Possibly due to his unfortunate name, and more possibly due to the pernicious influence of mental illness on every aspect of life, Malfred learned to temper his expectations from an early age.  He became a sort of virtuoso of bad news, riding the crest of each wave of disaster with an expertise usually found in people who drive extremely fancy but tasteful automobiles.

His even reaction to catastrophe, while laudable, did little to endear him to his classmates.  Throughout his childhood, Malfred was perplexed to observe the growth of social bonds all around him, which nevertheless always seemed to fail to grow in his direction.  He was well known as a harbinger of destruction, and though he always emerged more-or-less unscathed, those in his proximity rarely considered themselves the better off, and he had no friends.
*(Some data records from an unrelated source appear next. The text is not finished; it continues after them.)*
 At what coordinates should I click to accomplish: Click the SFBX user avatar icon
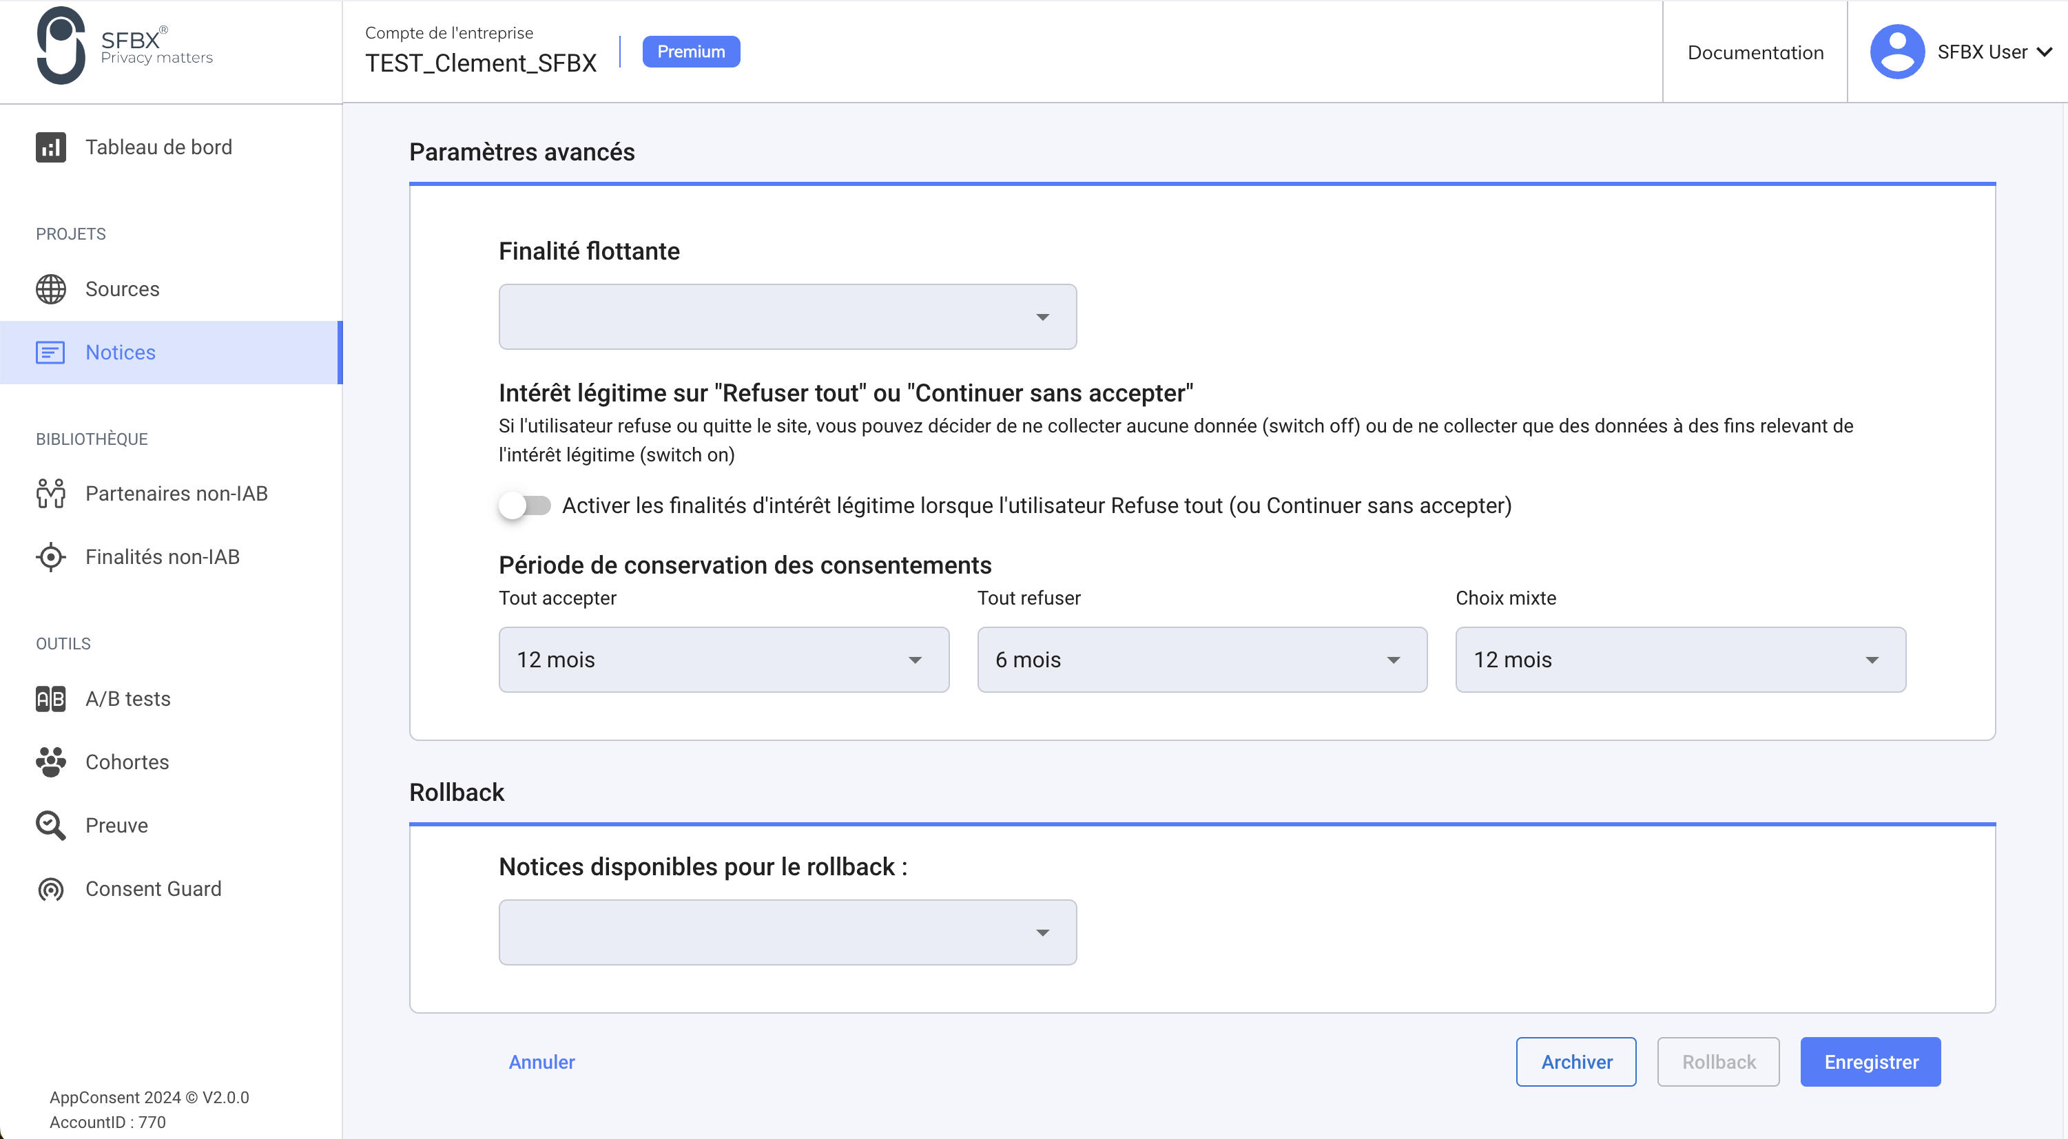[1897, 52]
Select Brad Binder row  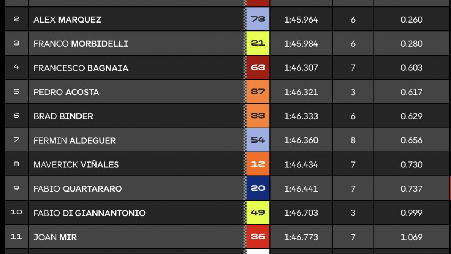226,116
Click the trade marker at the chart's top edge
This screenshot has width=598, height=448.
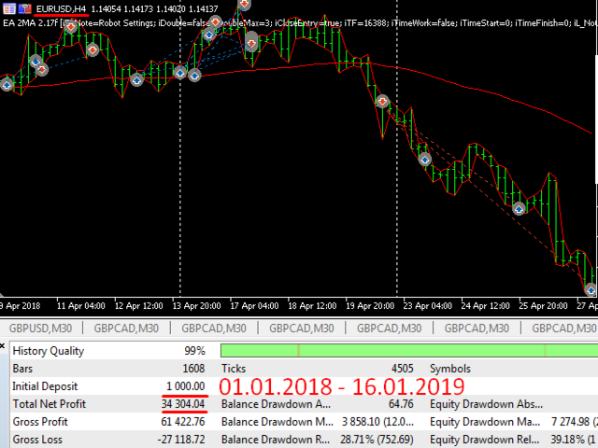click(244, 4)
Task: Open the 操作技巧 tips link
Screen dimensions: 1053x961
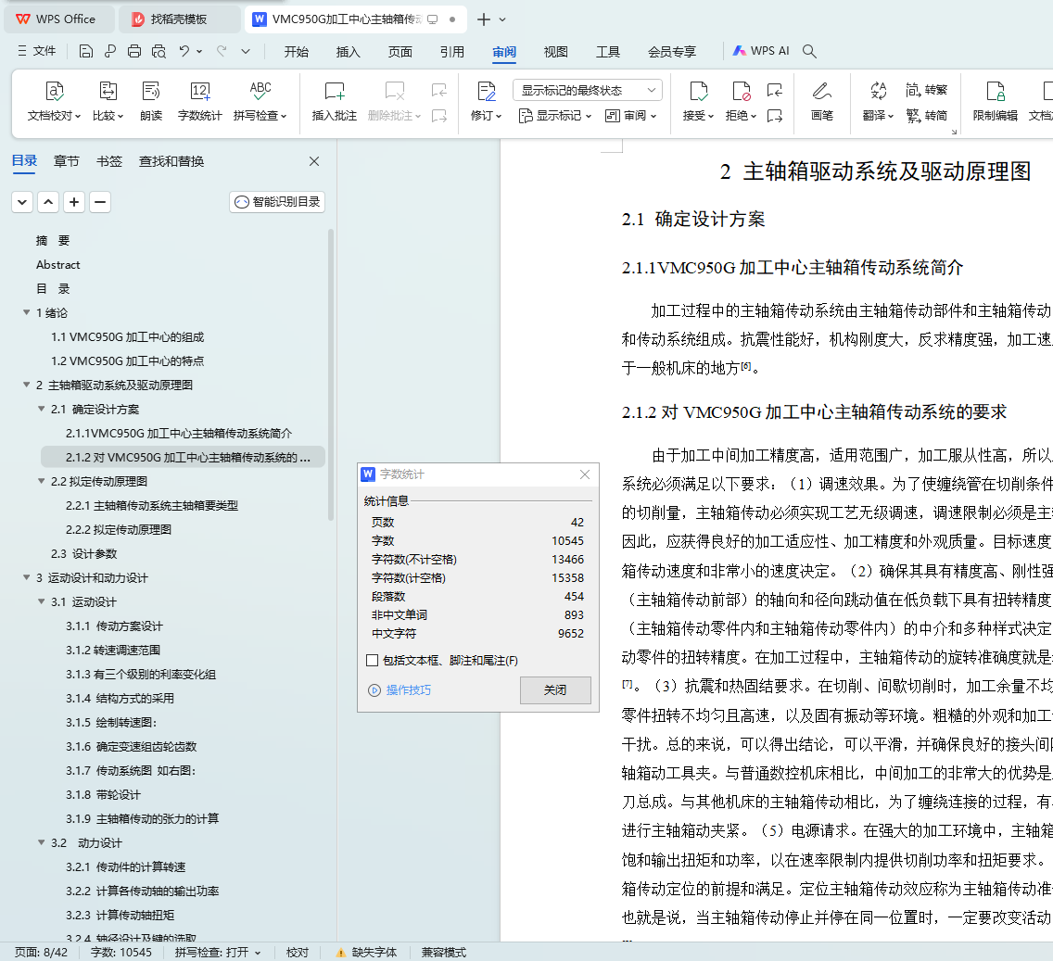Action: pyautogui.click(x=408, y=689)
This sorry state of affairs lasted roughly until the end of the most awkward stages of puberty in Malfred's cohort, when two events occurred, roughly simultaneously, that, as far as Malfred was concerned, Put Him On The Map.

The first of these was the sudden, complete, and final mental breakdown ("episode") of Malfred's mother, who discovered one of Malfred's pubic hairs on the bathroom floor and, before she knew it, had made the mental leap to scaling Mt. Everest in her holy quest to spare her son from the ravages of adulthood by, basically, interring him in a monastery at the top.  That there was no monastery, no mountain, and possibly no pubic hair did not dissuade her, and the fire department had to be called to pry her off of the chimney.

With a kindly uncle's guidance, Malfred successfully had himself emancipated, and had his mother indefinitely committed to an institution which would be far better suited to deal with her unique perspective on reality than her sixteen-year-old son could.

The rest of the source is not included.